Work order: An exact reproduction of the lines from the one with "Instruction: Click the" to the end of the data below is required. No other lines may be included.

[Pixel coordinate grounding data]
────────────────────────────────────────

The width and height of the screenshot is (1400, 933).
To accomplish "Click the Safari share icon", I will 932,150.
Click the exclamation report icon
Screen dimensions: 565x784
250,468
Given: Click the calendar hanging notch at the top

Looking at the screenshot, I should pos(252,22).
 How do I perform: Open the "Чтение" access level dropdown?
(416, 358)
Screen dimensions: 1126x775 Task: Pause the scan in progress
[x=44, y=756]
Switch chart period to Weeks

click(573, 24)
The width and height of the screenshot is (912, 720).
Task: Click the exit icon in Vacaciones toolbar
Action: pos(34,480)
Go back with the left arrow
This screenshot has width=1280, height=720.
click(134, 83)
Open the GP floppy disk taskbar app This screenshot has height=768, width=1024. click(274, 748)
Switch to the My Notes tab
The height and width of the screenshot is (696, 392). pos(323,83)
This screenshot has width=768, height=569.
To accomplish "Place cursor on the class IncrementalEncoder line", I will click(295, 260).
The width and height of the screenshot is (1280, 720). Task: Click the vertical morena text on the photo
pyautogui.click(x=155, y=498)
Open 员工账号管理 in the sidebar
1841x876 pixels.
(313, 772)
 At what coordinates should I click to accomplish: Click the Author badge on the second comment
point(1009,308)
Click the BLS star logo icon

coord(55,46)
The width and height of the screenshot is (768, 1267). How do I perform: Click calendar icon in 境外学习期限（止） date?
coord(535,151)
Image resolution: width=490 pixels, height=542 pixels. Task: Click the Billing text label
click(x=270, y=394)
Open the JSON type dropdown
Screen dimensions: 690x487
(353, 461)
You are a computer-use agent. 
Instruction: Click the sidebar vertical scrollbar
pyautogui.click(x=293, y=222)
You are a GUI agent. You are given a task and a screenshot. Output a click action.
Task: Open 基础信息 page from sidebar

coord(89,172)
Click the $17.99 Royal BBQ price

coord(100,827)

────────────────────────────────────────

Solution:
Instruction: Click the sidebar vertical scrollbar
pyautogui.click(x=293, y=222)
You are a GUI agent. You are given a task and a screenshot. Output a click action.
Task: Open 基础信息 page from sidebar

coord(89,172)
Click the $17.99 Royal BBQ price

coord(100,827)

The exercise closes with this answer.